··· Passage provided ···

Chinese South China Sea Air ID Zone Unlikely
Wendell Minnick, Defense News, MAY 4, 2015

  • 這是國防新聞記者對我的訪問:北京宣布南海防空識別區目前看來可能性不高。原因有二。
  • 一、北京實質掌控南海比言辭宣布標籤要重要。最近北京快速造島是實質作為。
  • 二、宣布南海防空識別區不利習近平之「一路」(海上絲路)外交政策。
TAIPEI — As China uses more muscle than talk in the South China Sea, regional fears that Beijing will impose a new air defense identification zone over the sea are doubtful in Taipei, experts said.
 
At least, they add, not in an attempt to solidify China’s territorial claim to a maritime area the size of India.
 
China declared an air ID zone over the East China Sea in November 2013 covering the Japanese-administered Senkaku Islands, which China claims as the Diaoyu Islands. The announcement rocked the region, causing confusion over exactly what China was prepared to do to enforce its zone. In such zones, aircraft flying through the airspace must provide information to authorities or face any number of responses.
 
Lin Chong-Pin, former Taiwan deputy defense minister for policy, said Beijing learned lessons from the negative impact of its “awkward and sudden announcement” of the East China Sea zone. “Apparently, [Chinese President] Xi Jinping jumped in quickly to rescue the face-losing fiasco by having Beijing’s spokesman say that the [zone] was not equivalent to airspace.”
 
Lin said two factors discourage China from declaring a similar identification zone over the South China Sea.
 
First, Beijing’s recent efforts on island-building in the Spratly Islands and its rapid upgrading of naval capabilities suggest that de facto control of the area by China is more important than a verbal announcement of an air ID zone.
 
Since 2014, China has been engaged in a rapid reclamation on submerged reefs in the Spratly Islands, including landfill operations that will allow runways long enough for fighter aircraft.

··· Data section ···

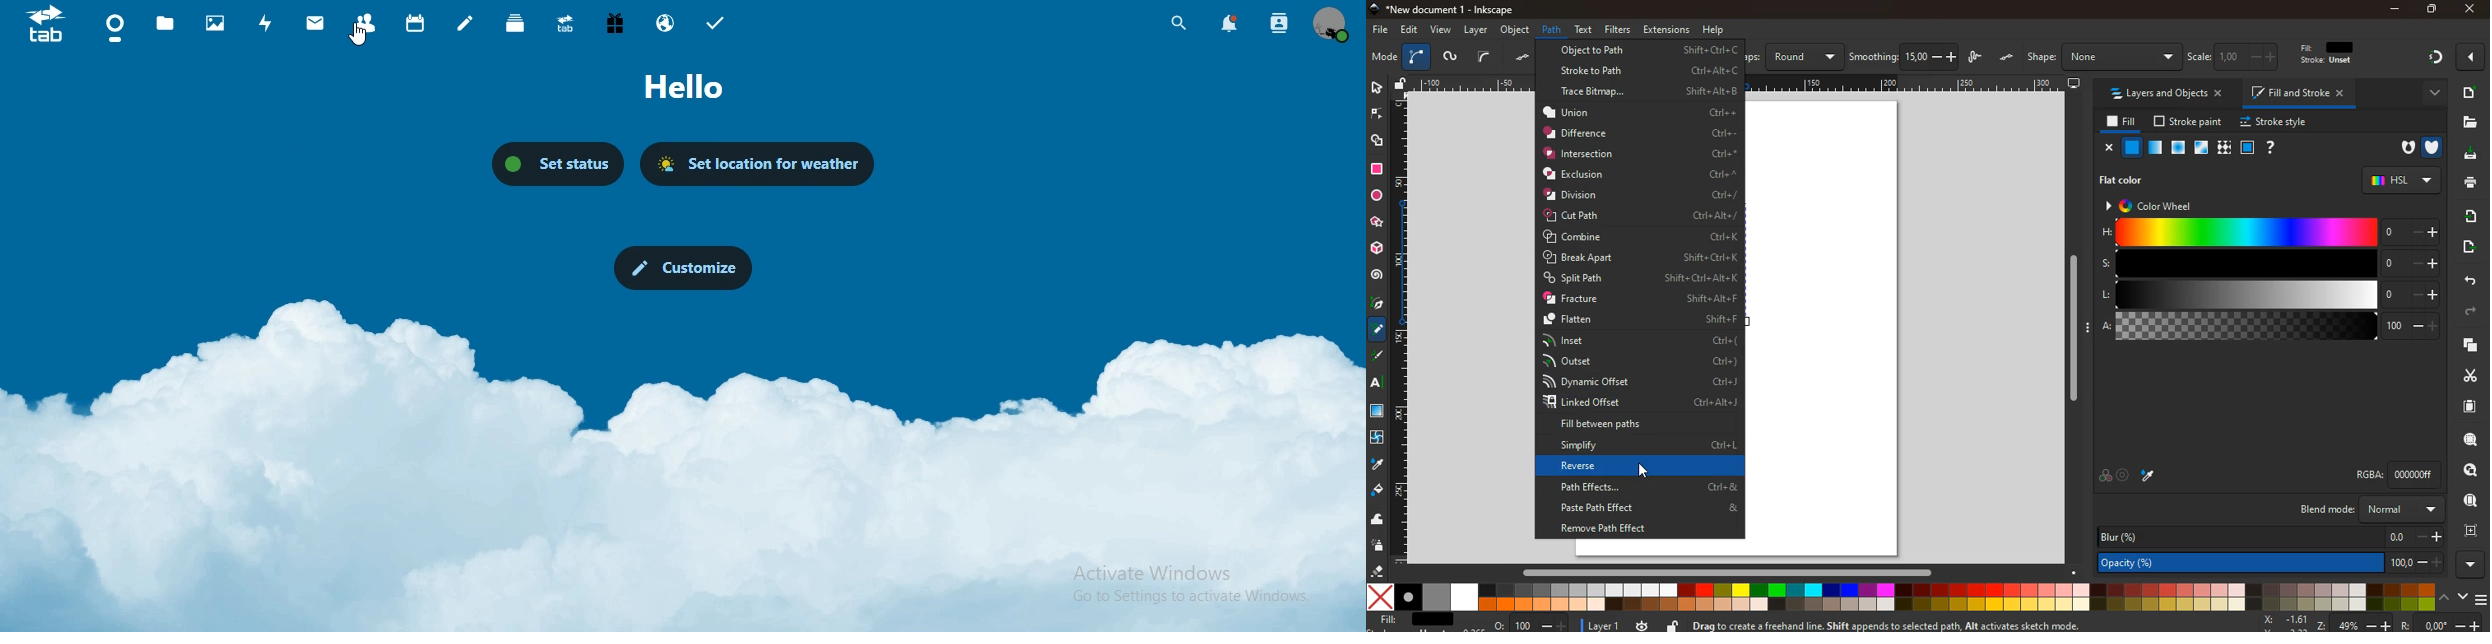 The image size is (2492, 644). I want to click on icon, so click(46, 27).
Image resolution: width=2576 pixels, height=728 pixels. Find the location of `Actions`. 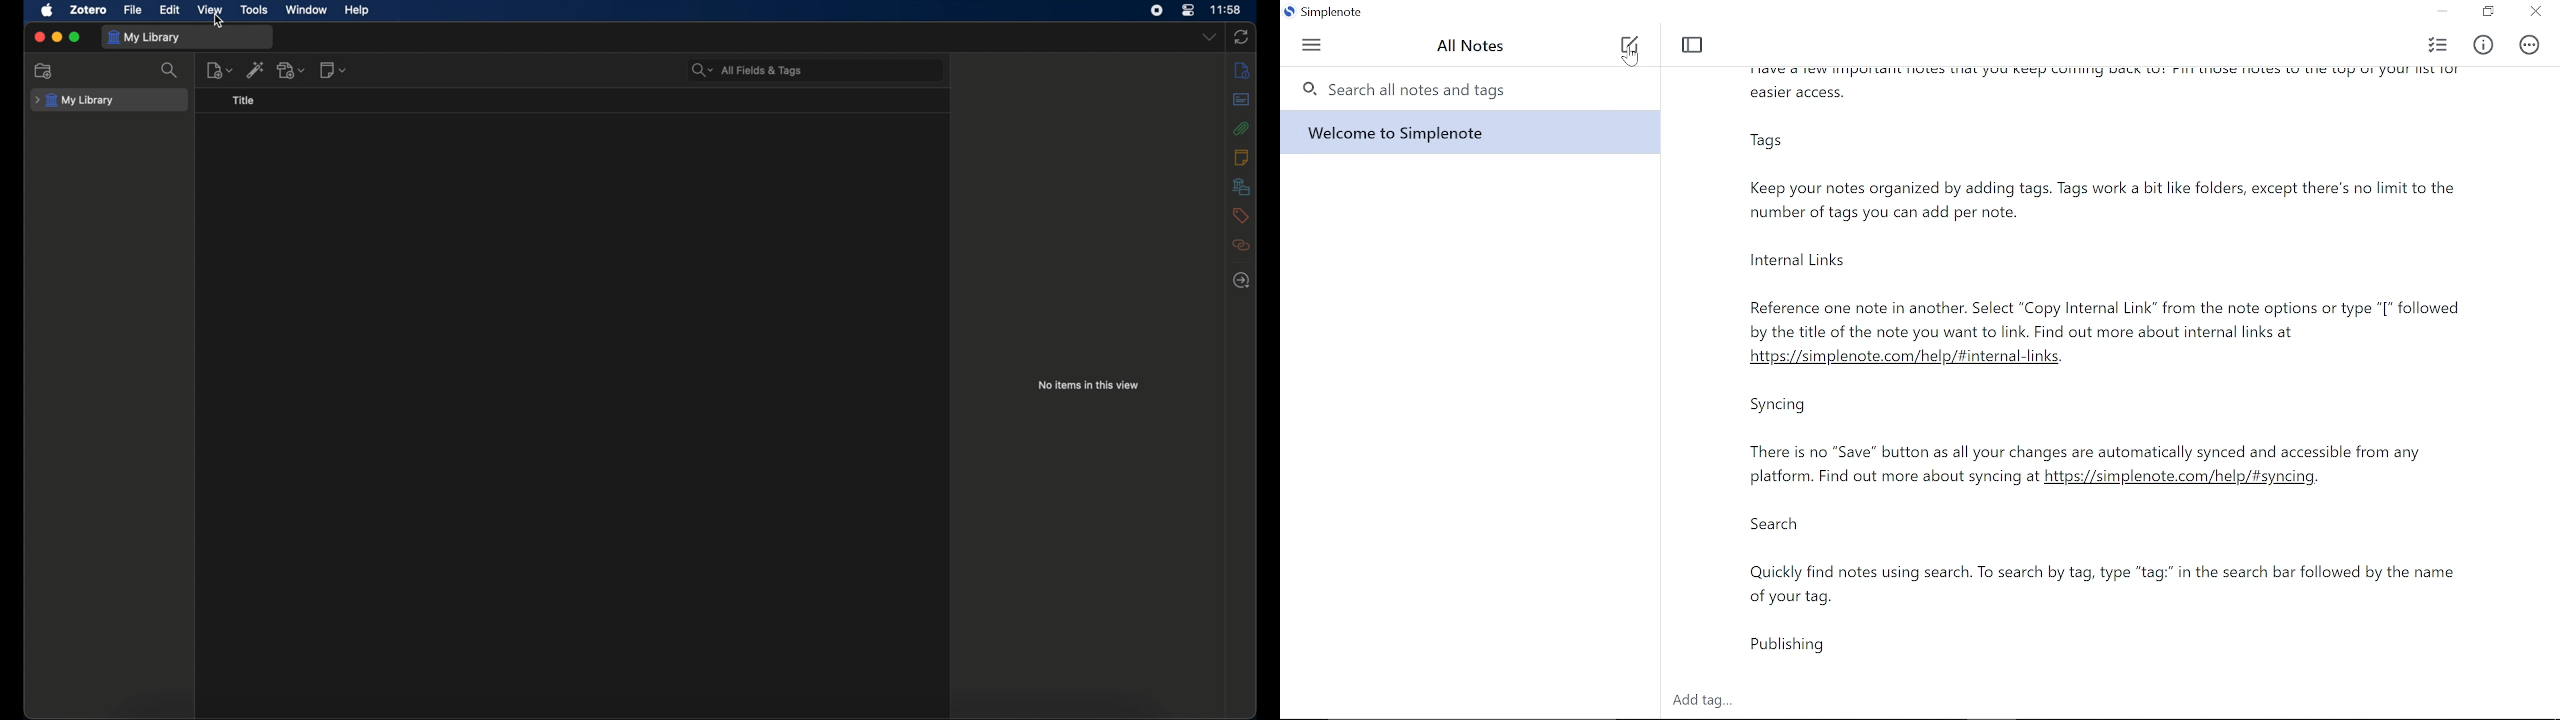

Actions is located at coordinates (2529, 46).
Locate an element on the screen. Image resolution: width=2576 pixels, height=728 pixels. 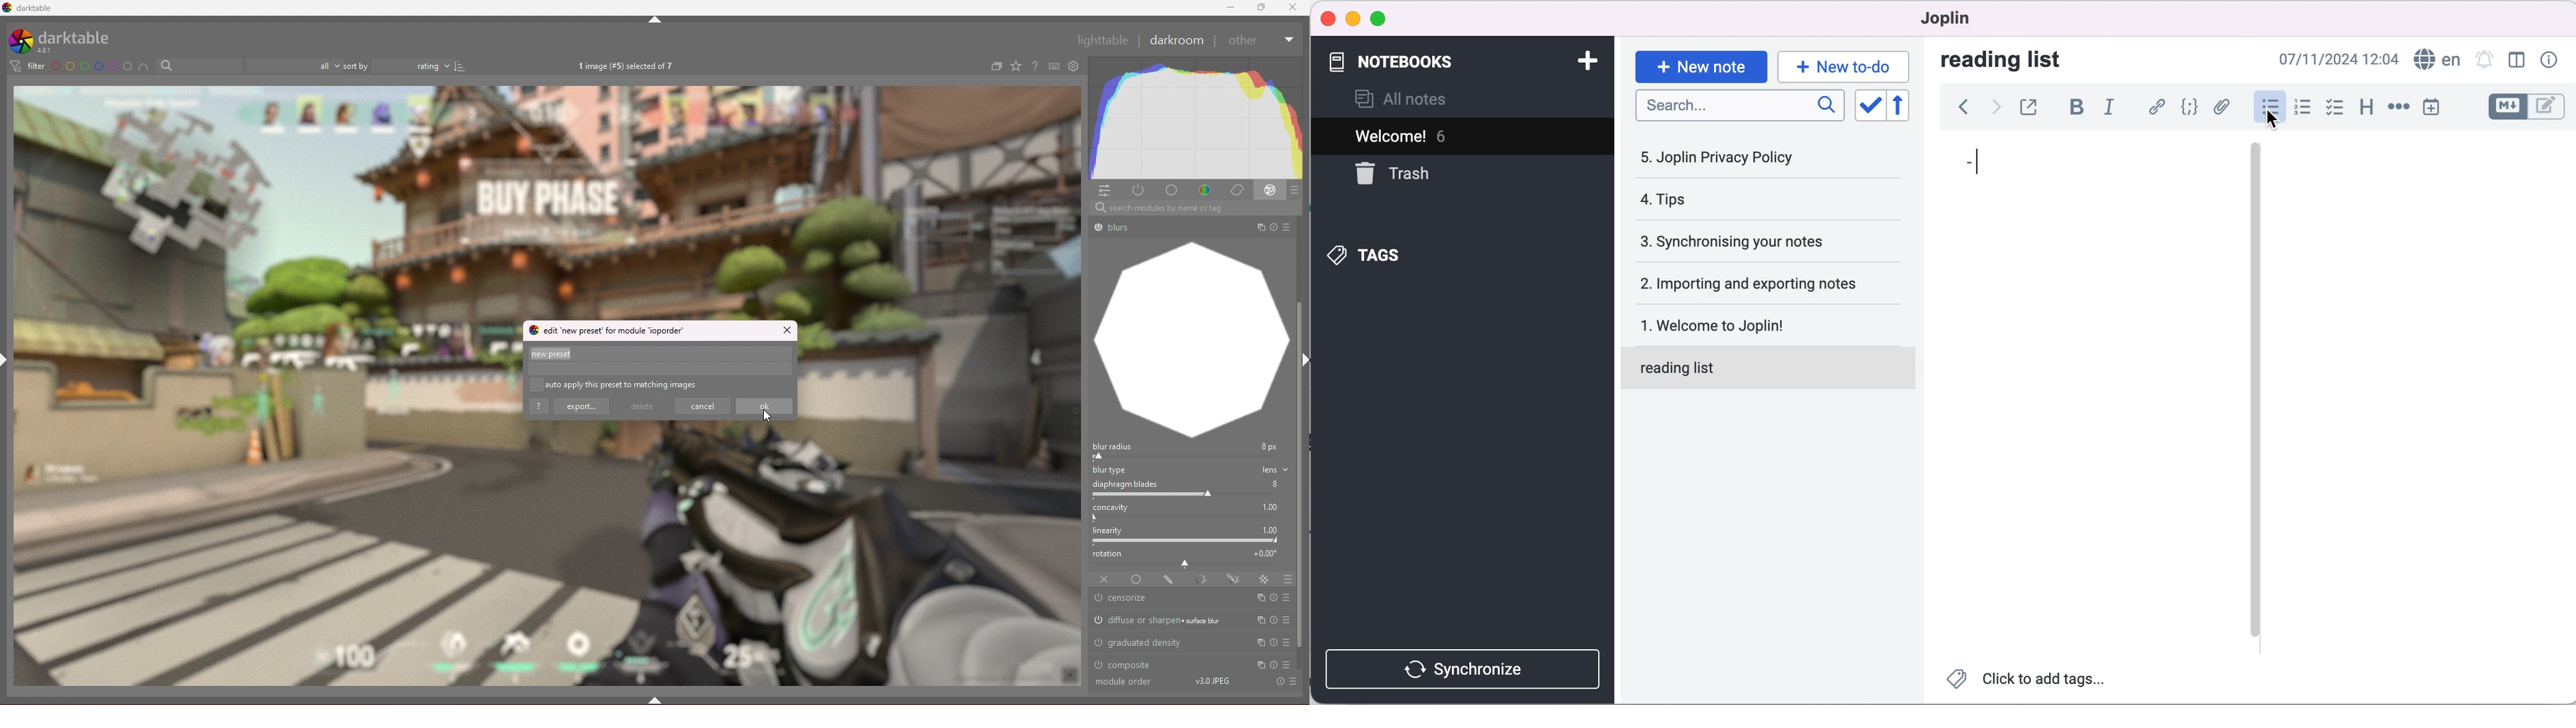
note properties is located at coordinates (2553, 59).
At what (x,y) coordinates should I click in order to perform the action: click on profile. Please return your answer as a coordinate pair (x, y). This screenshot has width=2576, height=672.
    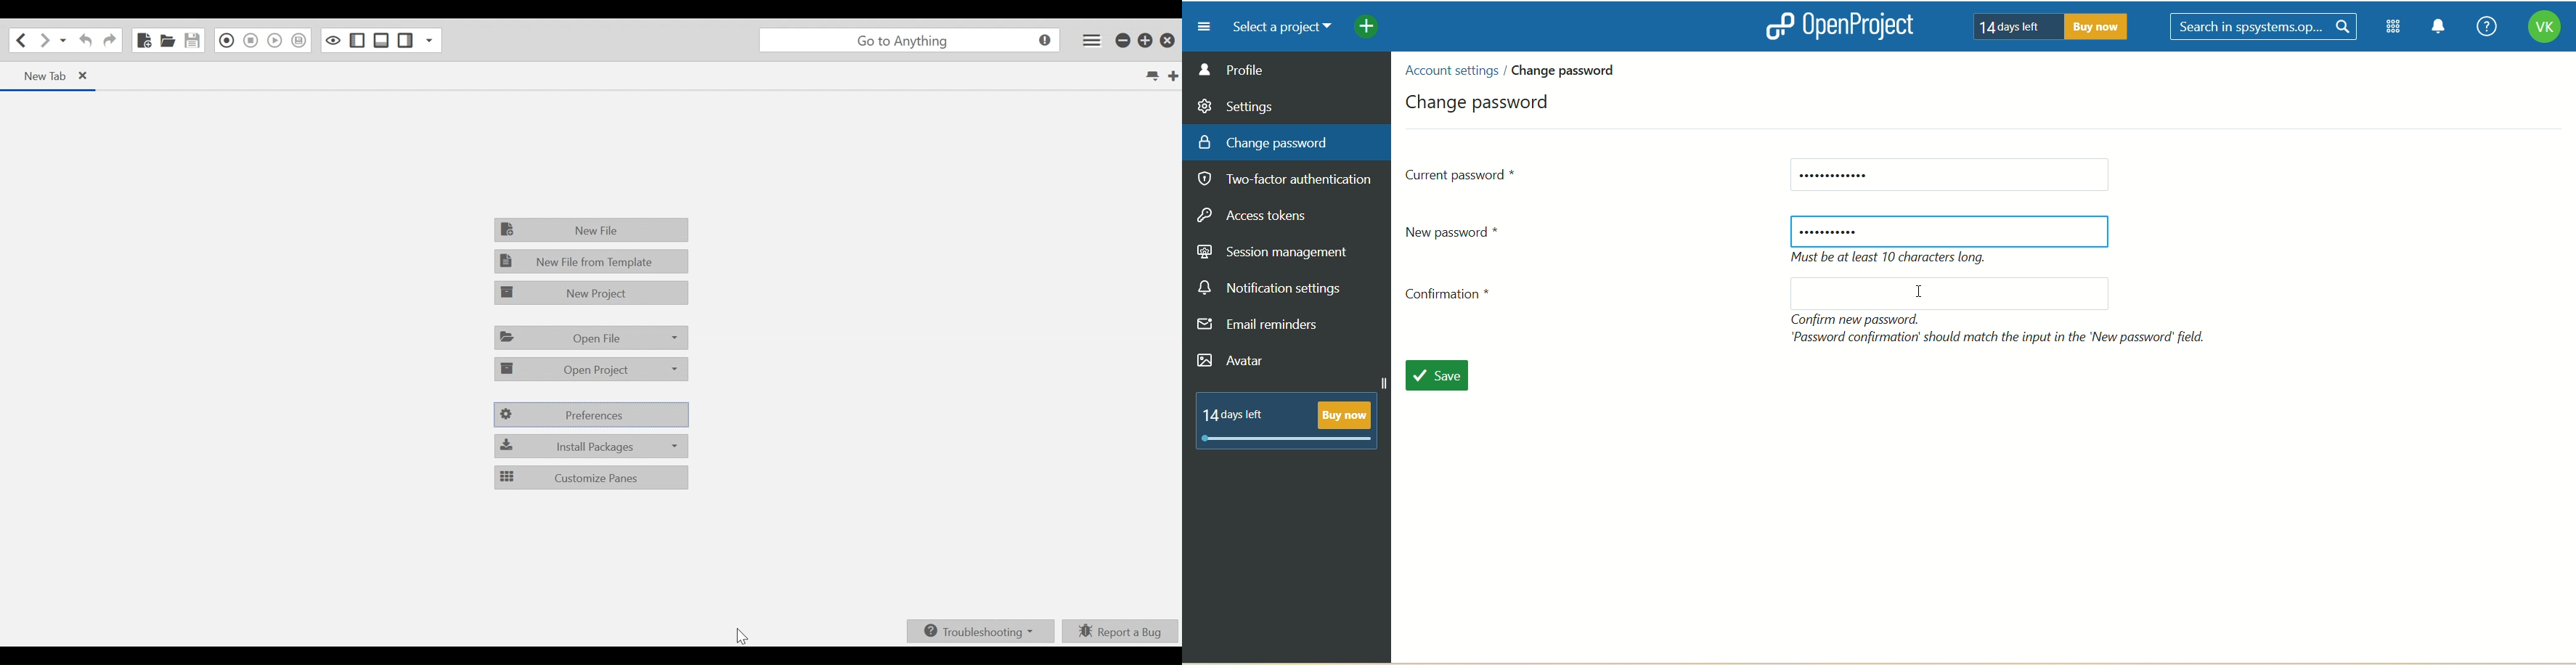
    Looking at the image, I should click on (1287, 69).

···

■ **Jobs**
**1.** Reproduce the part of the article on a South China Sea air ID zone from "Lin said two" up to and including "for fighter aircraft.".
**2.** Proceed with the article on a South China Sea air ID zone, picking up after its final sentence.
This listing has no connection to the article on a South China Sea air ID zone.

■ **Answer set**
**1.**
Lin said two factors discourage China from declaring a similar identification zone over the South China Sea.
 
First, Beijing’s recent efforts on island-building in the Spratly Islands and its rapid upgrading of naval capabilities suggest that de facto control of the area by China is more important than a verbal announcement of an air ID zone.
 
Since 2014, China has been engaged in a rapid reclamation on submerged reefs in the Spratly Islands, including landfill operations that will allow runways long enough for fighter aircraft.

**2.**
Second, an air ID zone in the South China Sea would work against Xi’s plans for a “maritime Silk Road,” Lin said. Xi’s “one belt and one road” initiative would see the establishment of an overland “Silk Road economic belt” linking China to Europe by cutting through mountainous regions in Central Asia, and a “maritime Silk Road” linking China’s port facilities with the Africa coast and then up through the Suez Canal into the Mediterranean Sea.
 
Lin believes that China needs the region’s cooperation to fulfill Xi’s dream. There is also the issue of the region’s economic reliance on China that forces many to think twice about enraging Beijing.
 
“It is a misperception that the declaration of an [air ID zone] would enhance China’s sovereignty claims,” said Ching Chang, a research fellow at Taiwan’s ROC Society for Strategic Studies and a former naval officer.
 
Chang said China has been unable to advance its sovereignty claims over the East China Sea since declaring the ID zone. Therefore, China would be unable to enhance its territorial claims over the South China Sea by declaring a similar zone there.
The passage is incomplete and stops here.